What’s recommended flu vaccine for next season?

What’s recommended flu vaccine for next season?

Fujian strain included in vaccine

Federal health officials have recommended that the 2004-05 trivalent influenza vaccine for the United States contain A/New Caledonia/20/99-like (H1N1), A/Fujian/411/2002-like (H3N2), and B/Shanghai/361/2002-like viruses.

Fujian was the variant strain that caused so much trouble last flu season. As the season progressed, A/Fujian/411/2002 (H3N2) viruses, which were antigenically distinguishable from the vaccine strain A/Panama/2007/99 (H3N2), became predominant, resulting in a less than optimal match. An initial study to assess the effectiveness of the 2003-04 influenza vaccine in health care workers did not demonstrate efficacy.

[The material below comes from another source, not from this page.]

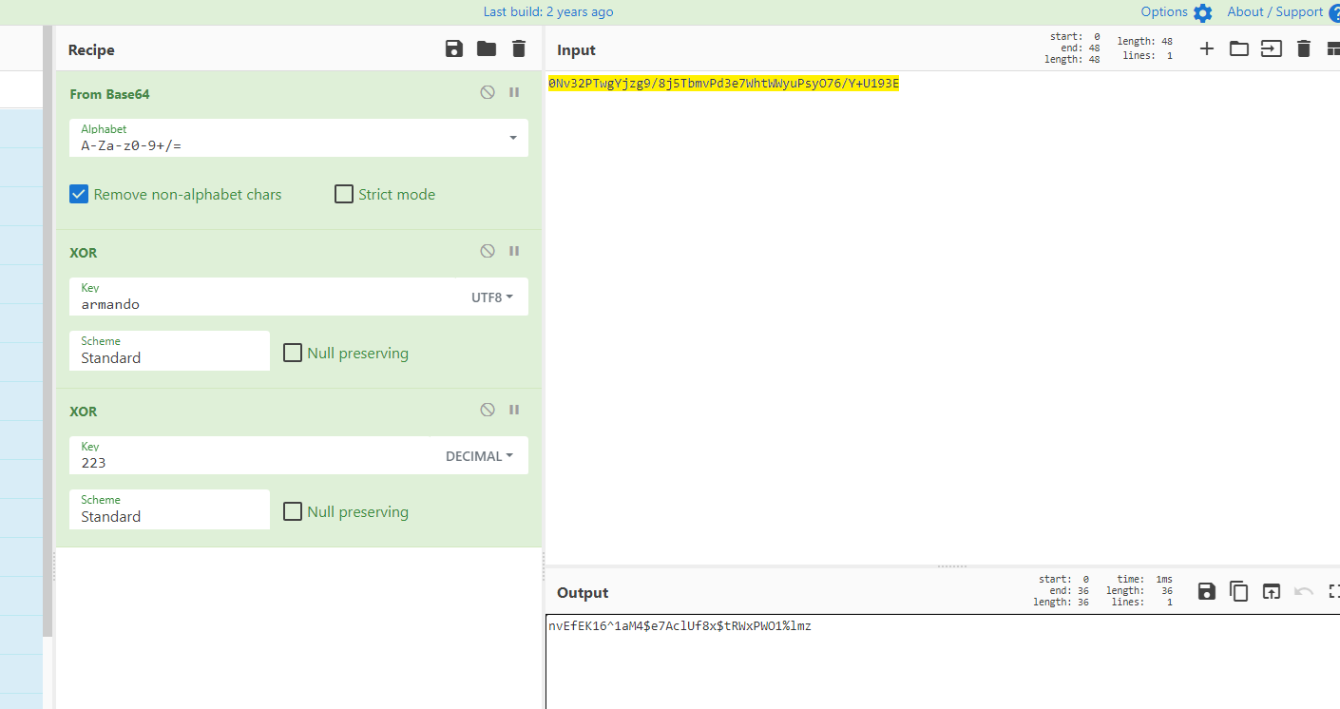Save the recipe with the disk icon
The height and width of the screenshot is (709, 1340).
[x=454, y=49]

However, preliminary analyses of three additional unpublished studies of influenza vaccine effectiveness among children and adults in the United States were presented at the demonstrated vaccine effectiveness, the Centers for Disease Control and Prevention (CDC) reports.1

During the 2003-04 influenza season, influenza activity in the United States began and peaked earlier than usual and was more severe than the previous three seasons. Moreover, a substantial number of laboratory-confirmed, influenza-associated pediatric deaths were reported in the United States.

Because no similar national data were collected previously, whether this number of pediatric deaths represents a change from previous seasons is unknown. One modeling study estimated that, during 1990-1999, approximately 92 influenza-related deaths occurred annually among children younger than 5 years old.

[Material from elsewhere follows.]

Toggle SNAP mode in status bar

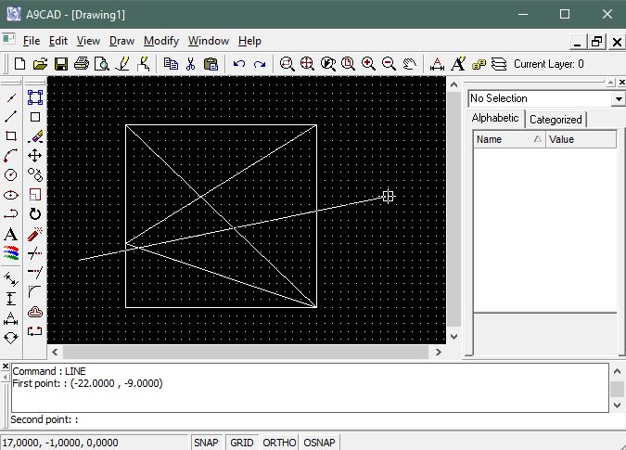(x=206, y=443)
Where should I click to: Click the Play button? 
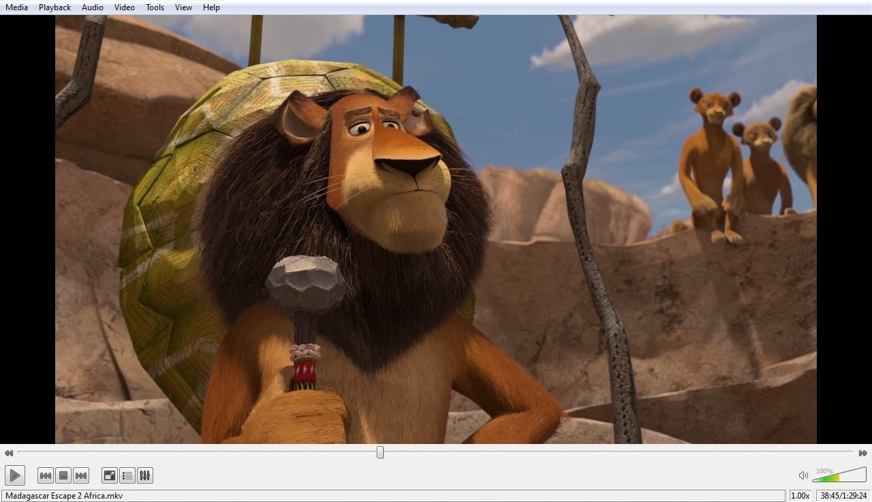coord(14,475)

In June 2004, the Council of State and Territorial Epidemiologists voted to make pediatric influenza-associated deaths a nationally notifiable condition.

The CDC recommends that all children ages 6-23 months and close contacts of children ages 0-23 months receive annual influenza vaccination

Reference

1. Centers for Disease Control and Prevention. Update: Influenza activity — United States and worldwide, 2003-04 season, and composition of the 2004-05 influenza vaccine. MMWR 53; (25)547-552.